Isn’t this already a thing? Am I missing something here?
Seems pretty handy to have to be honest.
Very nice, but it doesnt work on mobile for whatever reason?
StirlingPDF even integrates the editor in the tools.
I just wish Mozilla got back to focus on making the best browser.
PDF stuff is cool but not why I use a web browser.
Filling in PDF forms online is one of the things I would love to be able to do direct in my browser.
Let’s hope that if they support the shit show XFA is, they manage to support it fully.
The only one that seem to support it fully today is Adobe and I still haven’t been able to find any open source product that was able to close forms in PDFs.
Remember when we needed to use Adobe Reader (or maybe Okular etc.) to view PDFs?
I think it is a very good thing that we can now do that in the web browser.

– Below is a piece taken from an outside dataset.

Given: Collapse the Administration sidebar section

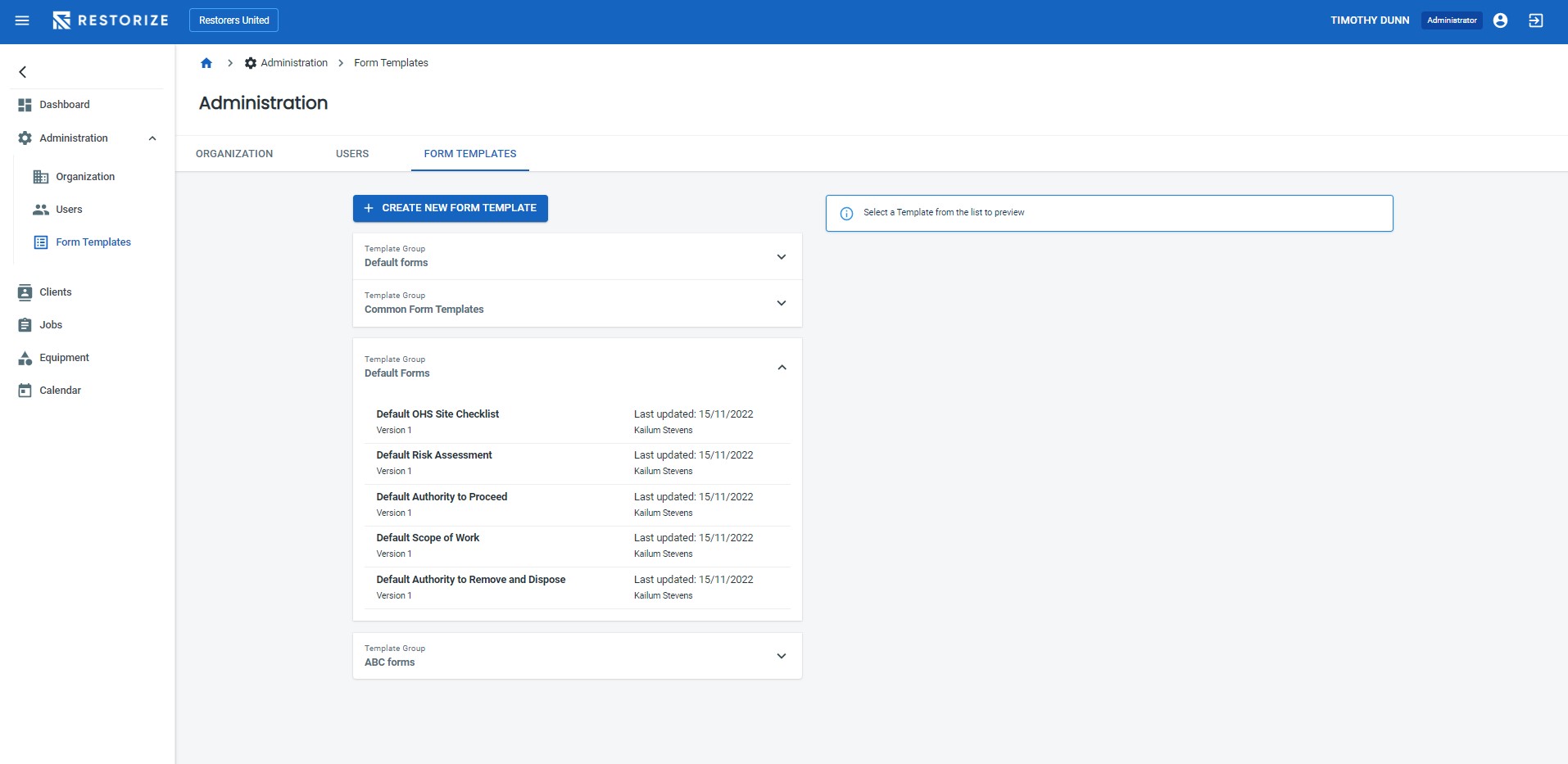Looking at the screenshot, I should [x=152, y=138].
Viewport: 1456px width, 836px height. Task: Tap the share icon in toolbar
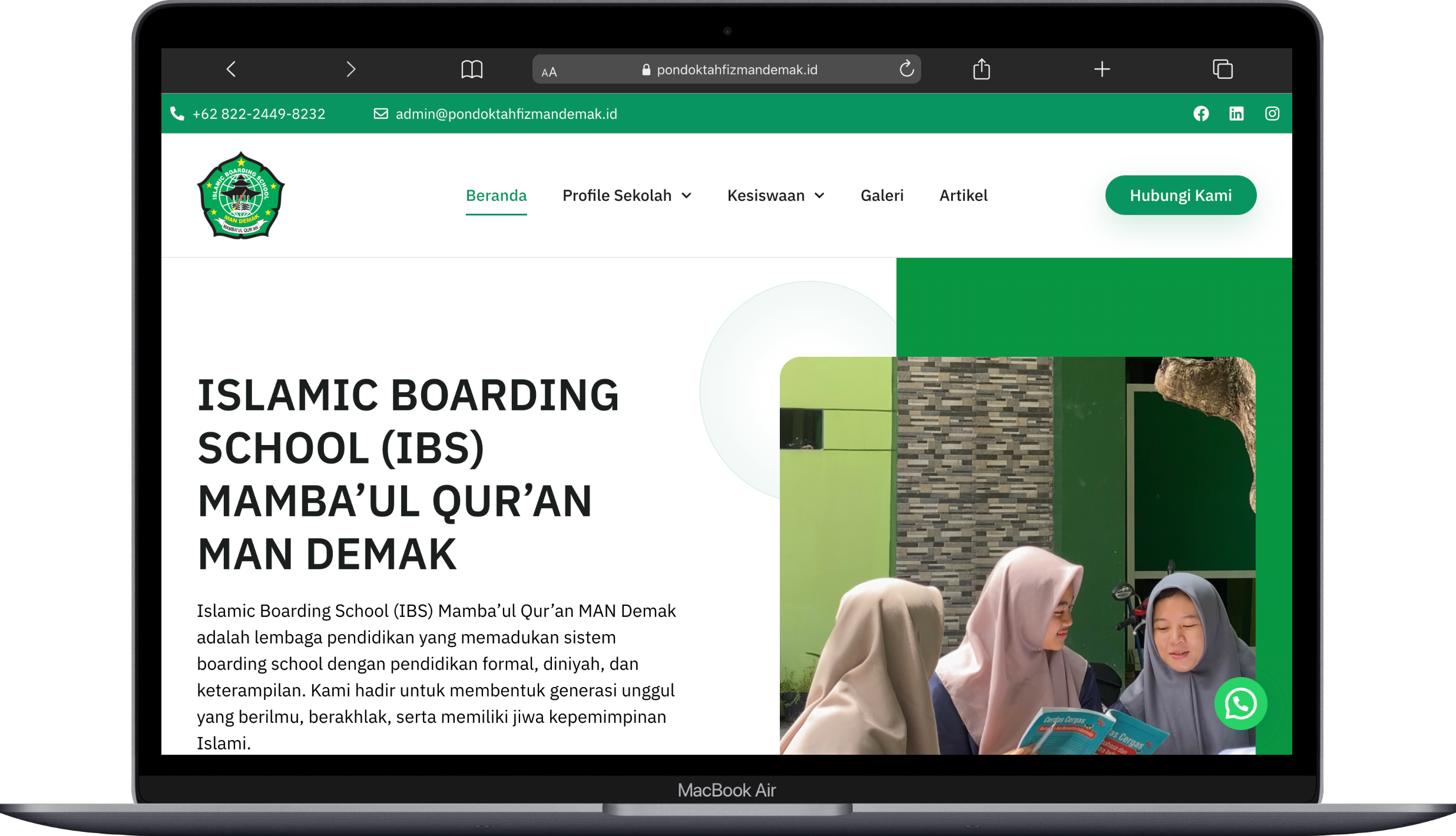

That was 20 years ago. Numerous PDF readers has surfaced since then.
PDF is not like HTML.PDF is a messy standard where you need Adobe products to support all the shit that a PDF could contain. There is no open source product that for example fully support PDF forms and therefore Mozilla won’t either.
All in saying is that Firefox is a web browser and not a document viewer. Since Mozilla would go bankrupt in two hours if Google stopped showing them with a shitload of money, Mozilla would be wise to focus on the core.
So if Google were to stop paying Mozilla for us to be able to use Firefox for free, we’re all running Chrome.
All in saying is that Firefox is a web browser and not a document viewer
So what do you suppose an HTML document is?
Hint: the clue is in the name.
2nd hint: the first line of any well formed HTML file.
You obviously know very little about PDF since you’re trying to put it on the same level as HTML.
The PDF files that we see in our daily life today is not even halfway as open as HTML is and dealing with them is not as easy as you think.
Furthermore, you’re free to call Firefox a “document viewer”.
I personally prefer a state of the art web browser and a state of the art PDF viewer more than one document viewer that only handles subsets of 2 document types.
Chill Winston, no need to get so aggressive just because you were wrong about the browser not being a document viewer. Because that’s exactly what it is. That’s all. No attack on you, your preferences or ideology. Just facts.
I’m clearly not as well versed on the minutia of PDFs as you are, but I am an expert on browsers and their capabilities as a document viewer.
Your preferences are your own, and I am not here to refute them or change your mind. You keep trucking however you like.
You seeing me as aggressive just because I’m right about Firefox being a web browser is nothing I can do anything about and something you have to work with.
Me and Mozilla will keep trucking and call Mozilla Firefox a Web Browser… Or as Wikipedia says:
Mozilla Firefox, or simply Firefox, is a free and open-source web browser developed by the Mozilla Foundation and its subsidiary, the Mozilla Corporation.
And you keep calling Firefox your banana or whatever. It’s ok. I promise to continue to not being aggressive about it.
Banana or not, a document viewer / editor that handle a subset of two standards is not a very versatile document viewer / editor.
So back to my original point: Since Mozilla doesn’t have a very stable business model it seems dangerous to focus on other things than making their web browser the best at browsing the web.
Ps. It took us over 20 years to get rid of the cluster f***s Internet Explorer and Flash was and it seems we should have learned the lesson by now. Going down the same route as before, starting to support standards that rely on patents owned by a third party (Adobe in this case) is definitively not a death sentence in any way, but history has shown us that it’s a slippery slope that has many different paths and endings.
The audacity of them adding features. I’m a bit disappointed Big Mozilla haven’t solely focused on what mindlight is using their browser for too (whatever that is).